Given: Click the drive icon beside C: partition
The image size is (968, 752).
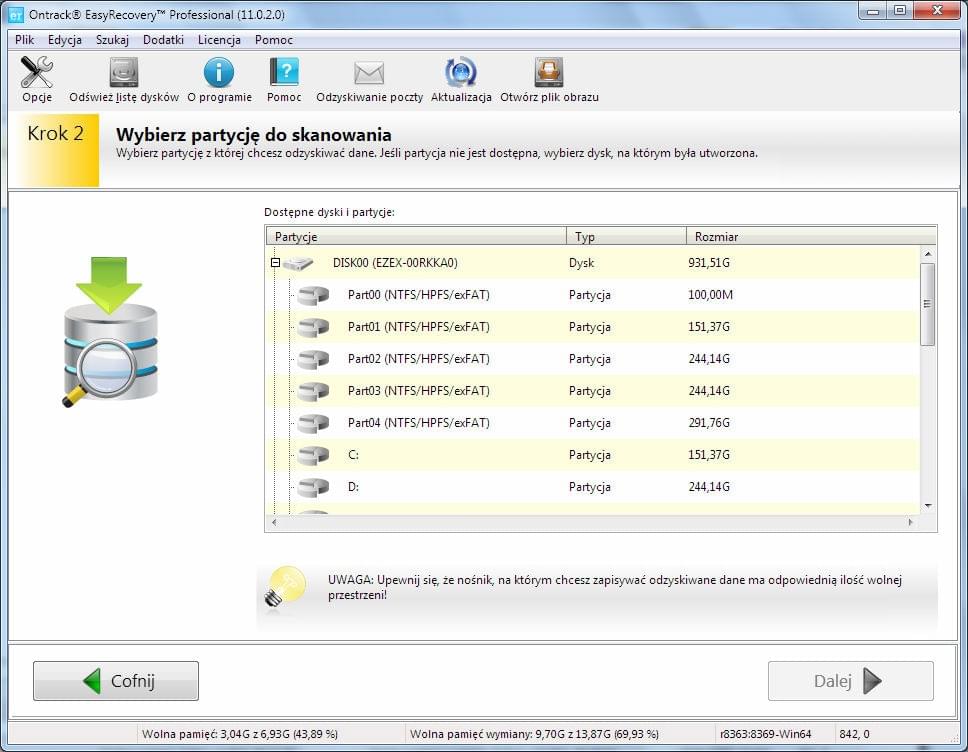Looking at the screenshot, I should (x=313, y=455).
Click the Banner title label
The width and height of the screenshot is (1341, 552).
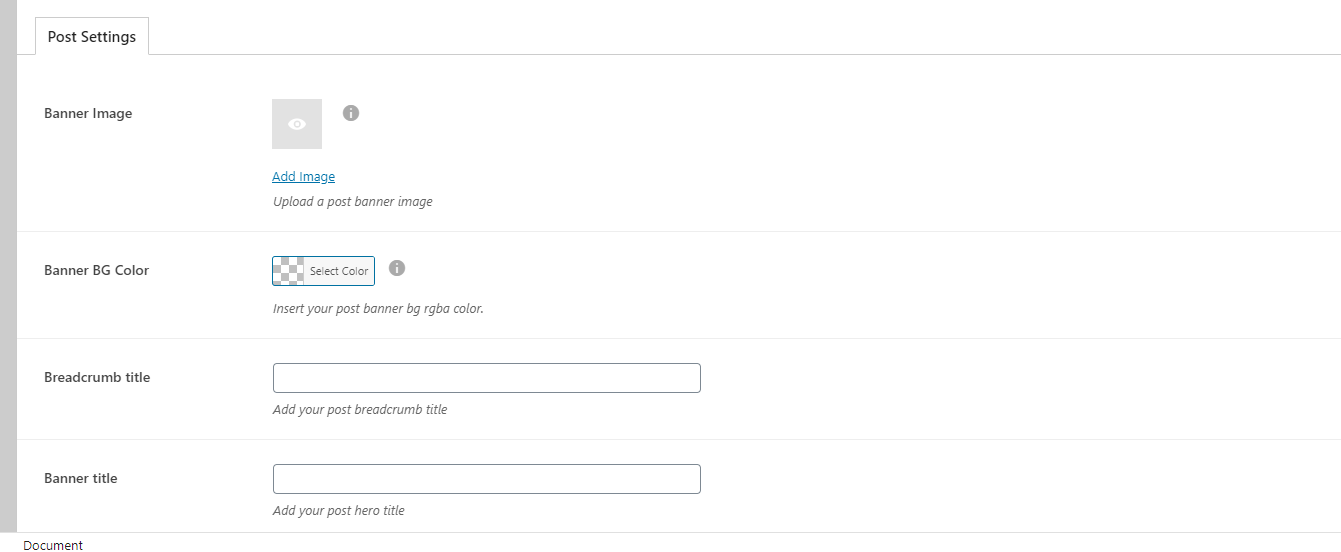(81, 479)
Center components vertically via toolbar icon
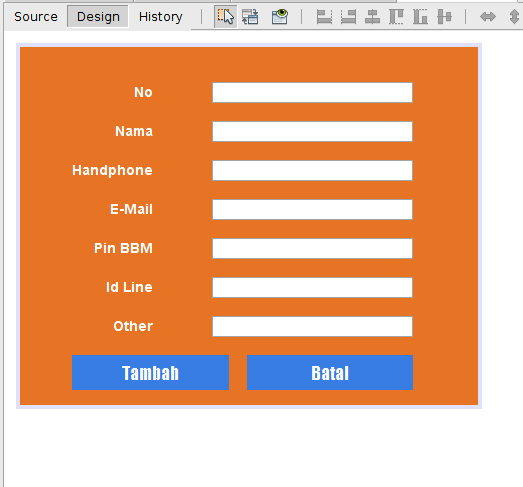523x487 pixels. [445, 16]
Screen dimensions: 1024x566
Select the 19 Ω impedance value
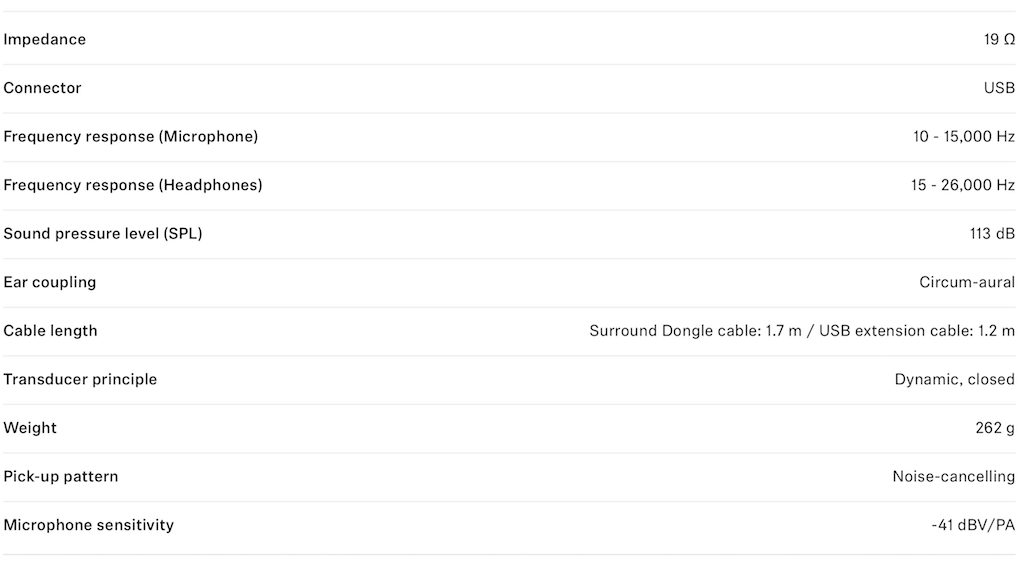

#####

The records above must be returned exactly, with each picture omitted.

Given: Click the drive icon beside C: partition
The image size is (968, 752).
Looking at the screenshot, I should (x=313, y=455).
Click the Banner title label
The width and height of the screenshot is (1341, 552).
(81, 479)
Center components vertically via toolbar icon
523x487 pixels. [445, 16]
Screen dimensions: 1024x566
Select the 19 Ω impedance value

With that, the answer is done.